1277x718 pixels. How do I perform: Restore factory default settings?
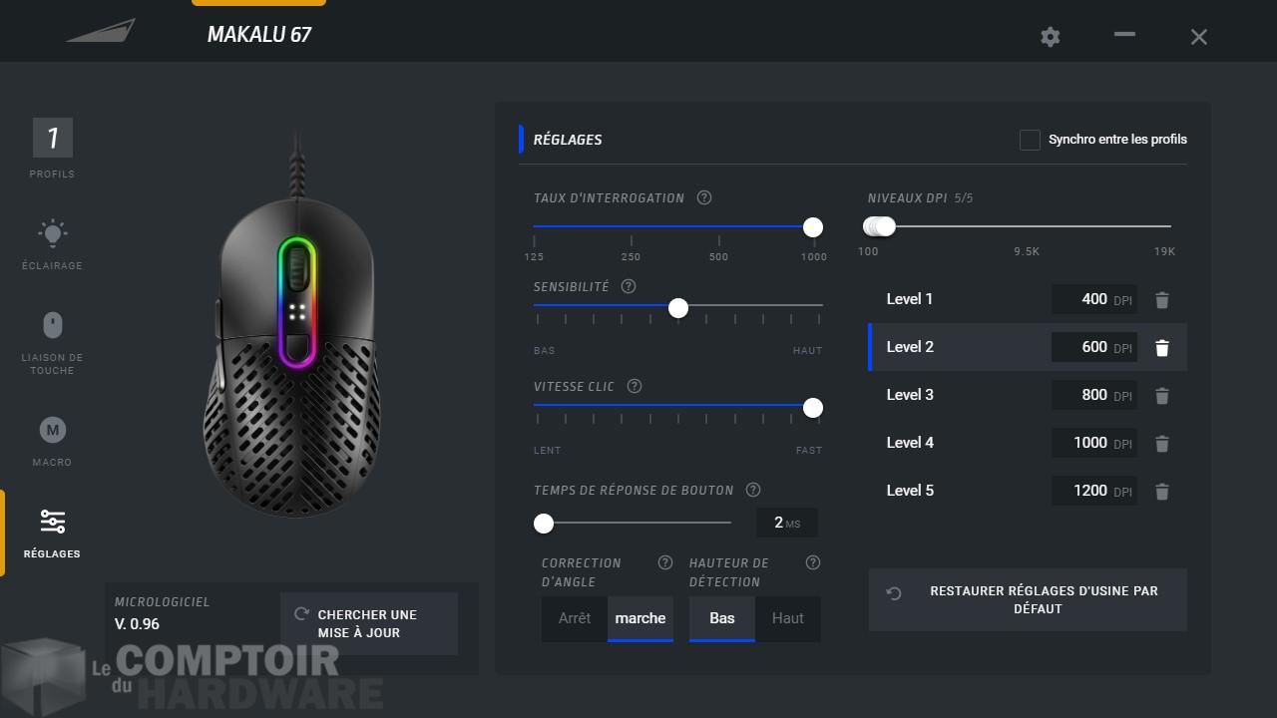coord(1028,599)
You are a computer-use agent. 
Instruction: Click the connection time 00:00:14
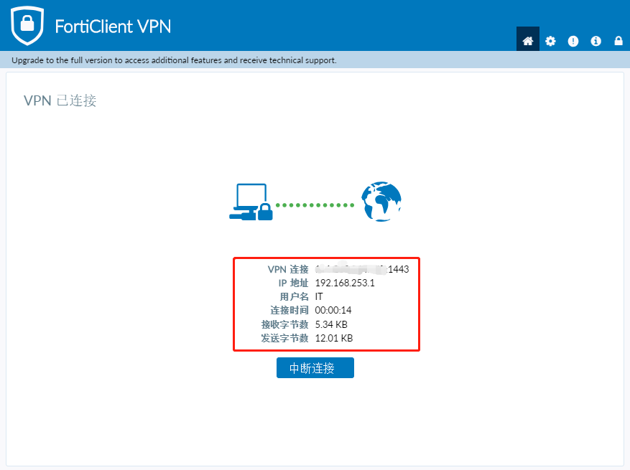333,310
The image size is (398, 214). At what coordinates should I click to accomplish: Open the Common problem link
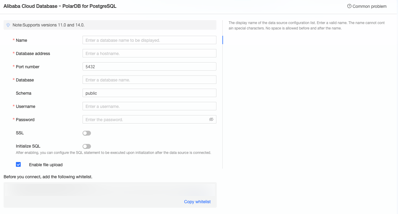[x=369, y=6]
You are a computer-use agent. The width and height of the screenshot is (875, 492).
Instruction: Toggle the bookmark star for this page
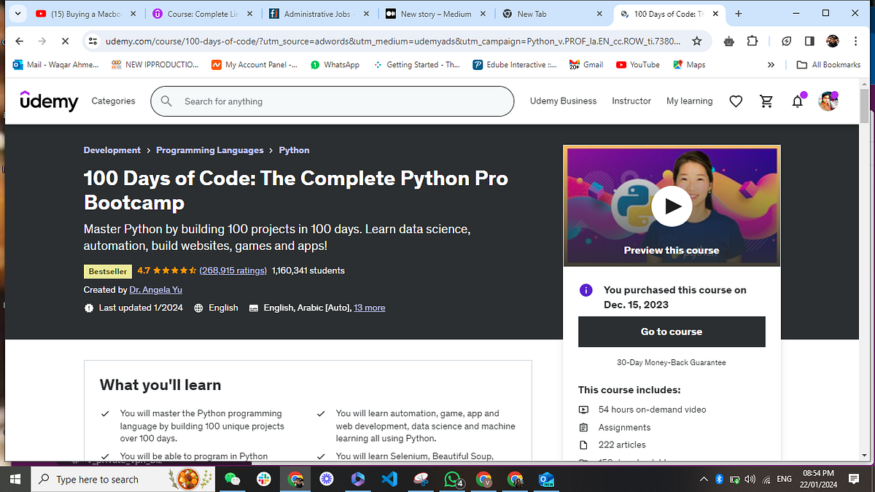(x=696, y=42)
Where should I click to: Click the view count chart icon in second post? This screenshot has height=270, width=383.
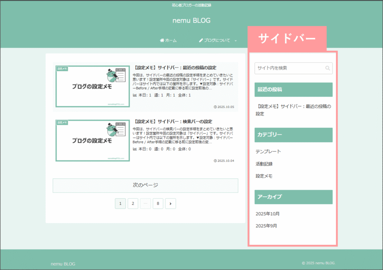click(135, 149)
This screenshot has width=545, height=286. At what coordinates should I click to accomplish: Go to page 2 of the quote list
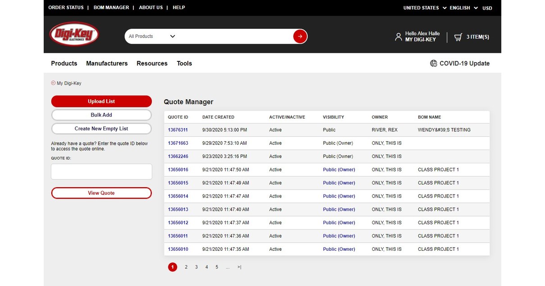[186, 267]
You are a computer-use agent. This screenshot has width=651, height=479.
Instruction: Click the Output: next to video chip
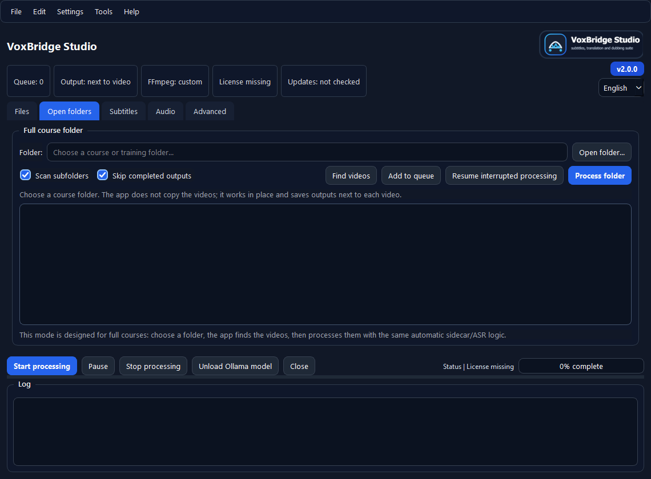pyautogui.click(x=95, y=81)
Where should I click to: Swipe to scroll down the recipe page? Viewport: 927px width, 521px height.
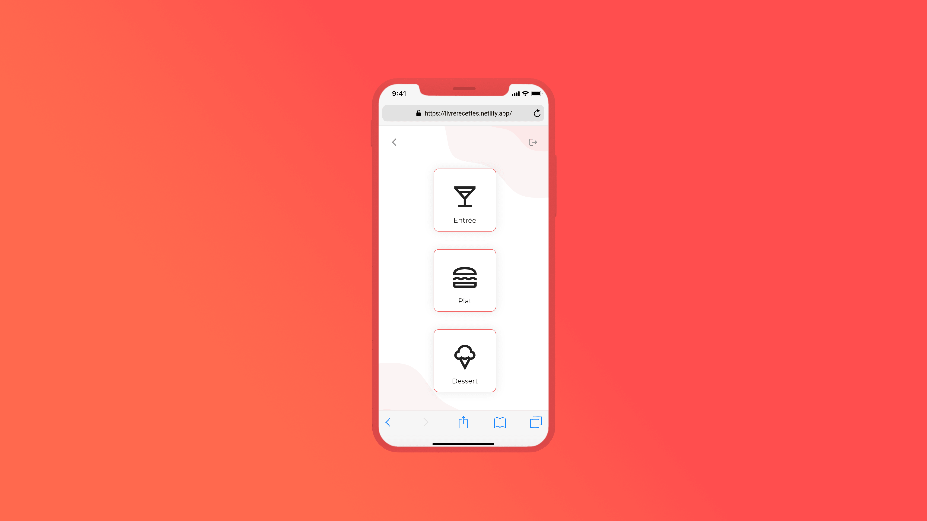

* * *

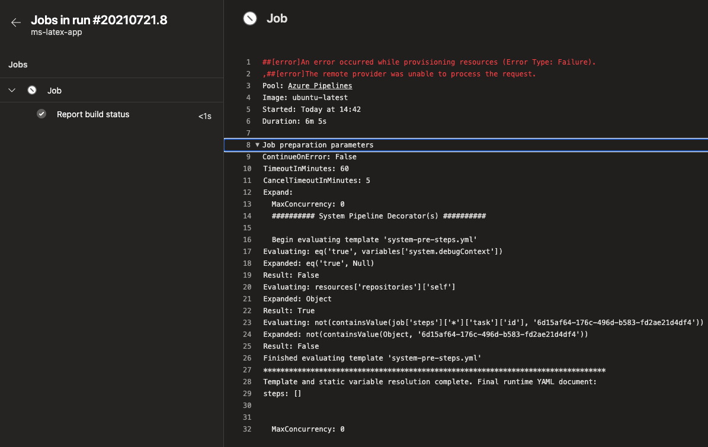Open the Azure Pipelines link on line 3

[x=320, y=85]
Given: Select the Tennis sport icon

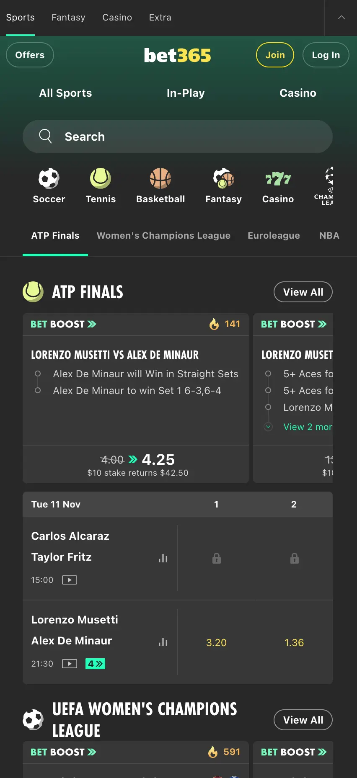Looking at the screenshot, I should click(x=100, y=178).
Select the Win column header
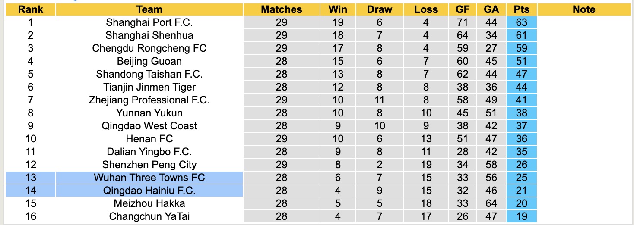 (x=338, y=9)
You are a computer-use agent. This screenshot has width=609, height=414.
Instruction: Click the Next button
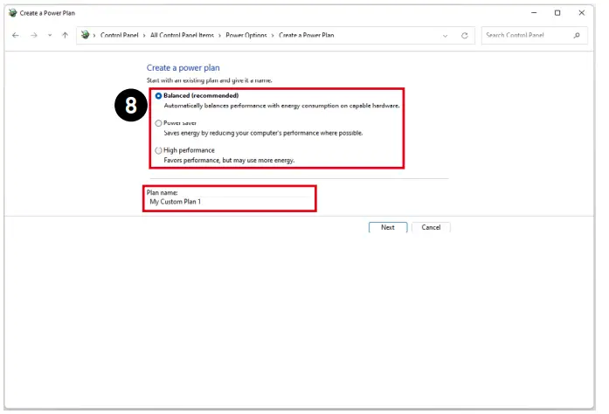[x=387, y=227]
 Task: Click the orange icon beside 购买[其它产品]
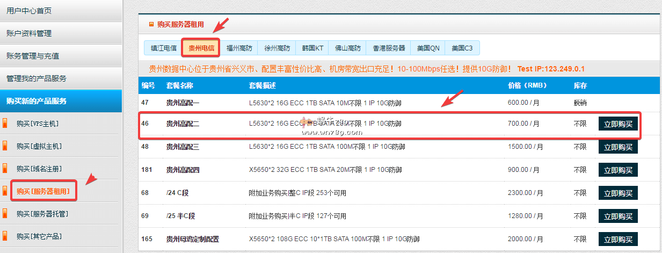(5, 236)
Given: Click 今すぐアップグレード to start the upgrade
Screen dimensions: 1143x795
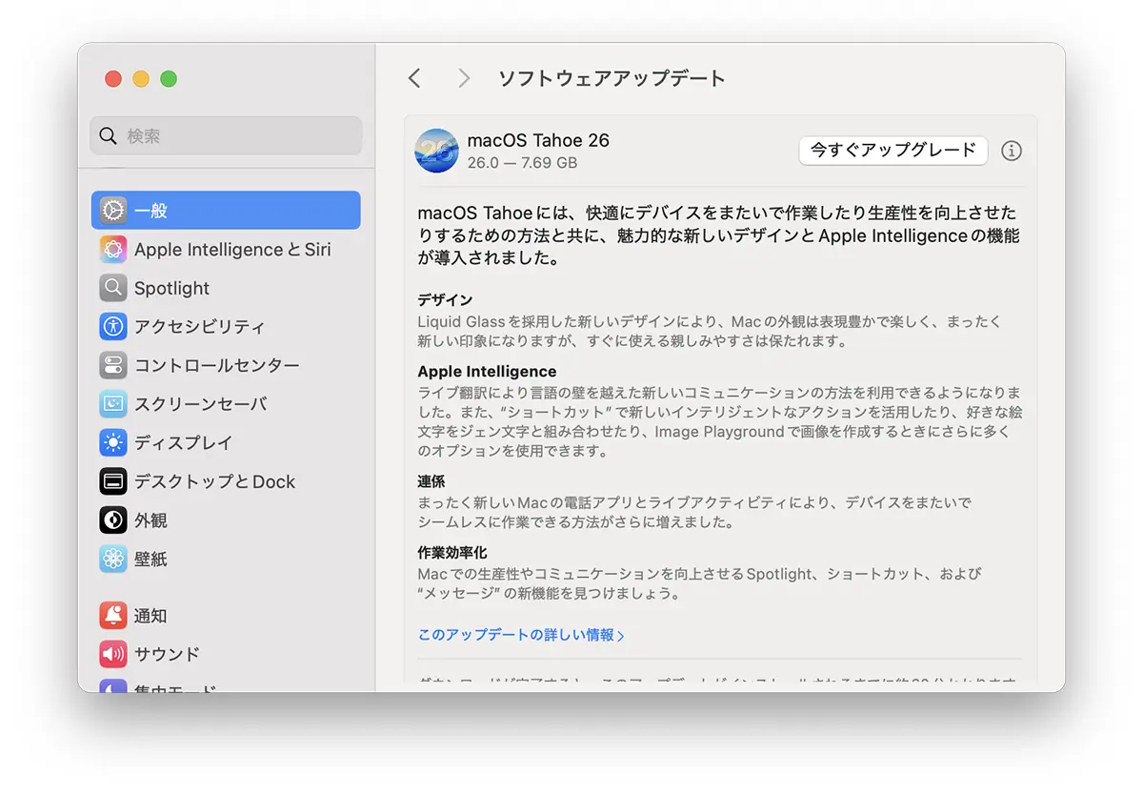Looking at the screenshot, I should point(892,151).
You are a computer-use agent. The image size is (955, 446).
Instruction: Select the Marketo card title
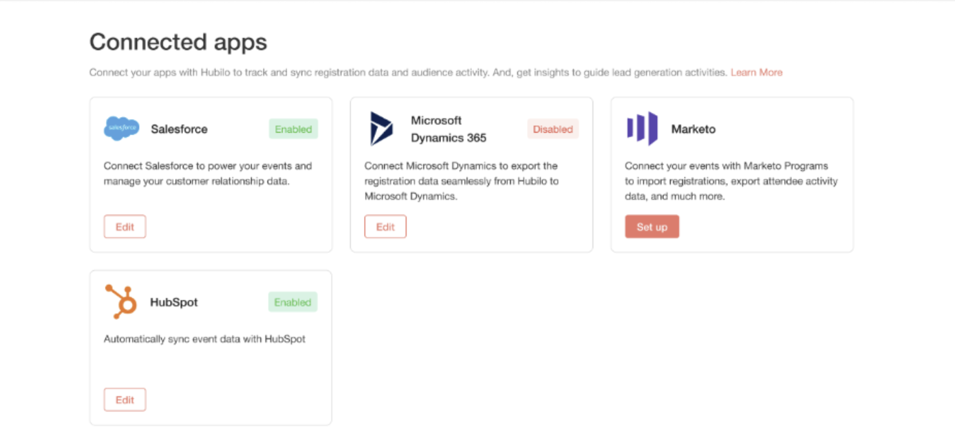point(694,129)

---

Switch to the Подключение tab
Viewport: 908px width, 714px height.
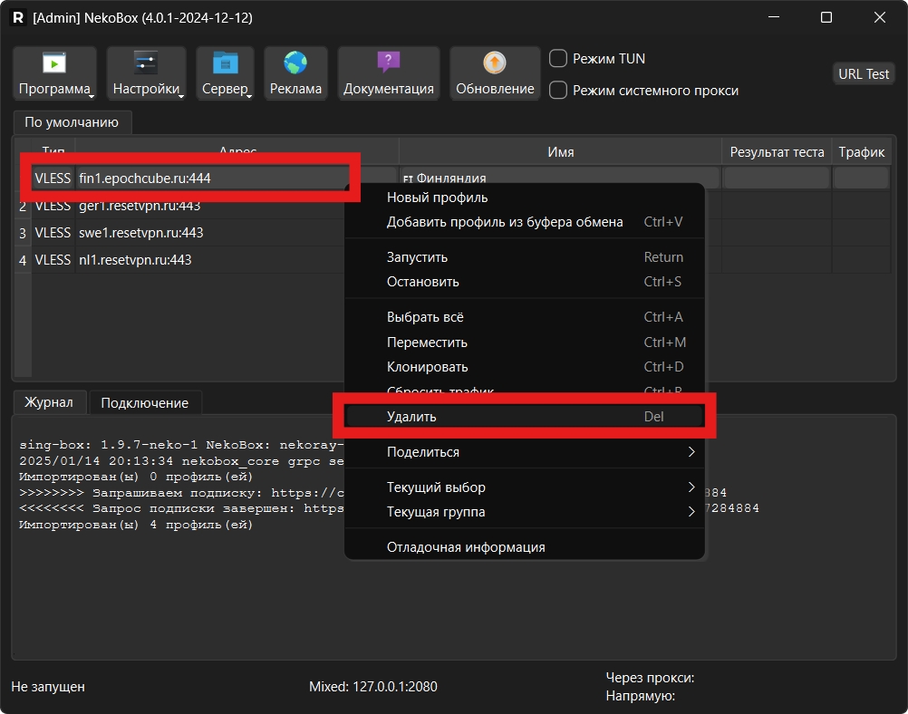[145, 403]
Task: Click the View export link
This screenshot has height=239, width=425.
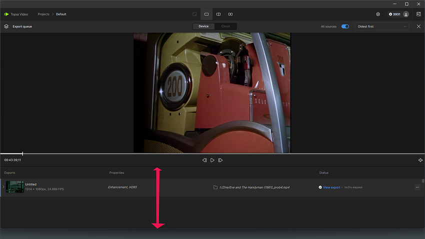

- [TASK DETAILS] A single figure is the whole answer here: the number of lines in the records above that include "agent".

- [EXERCISE ANSWER] 5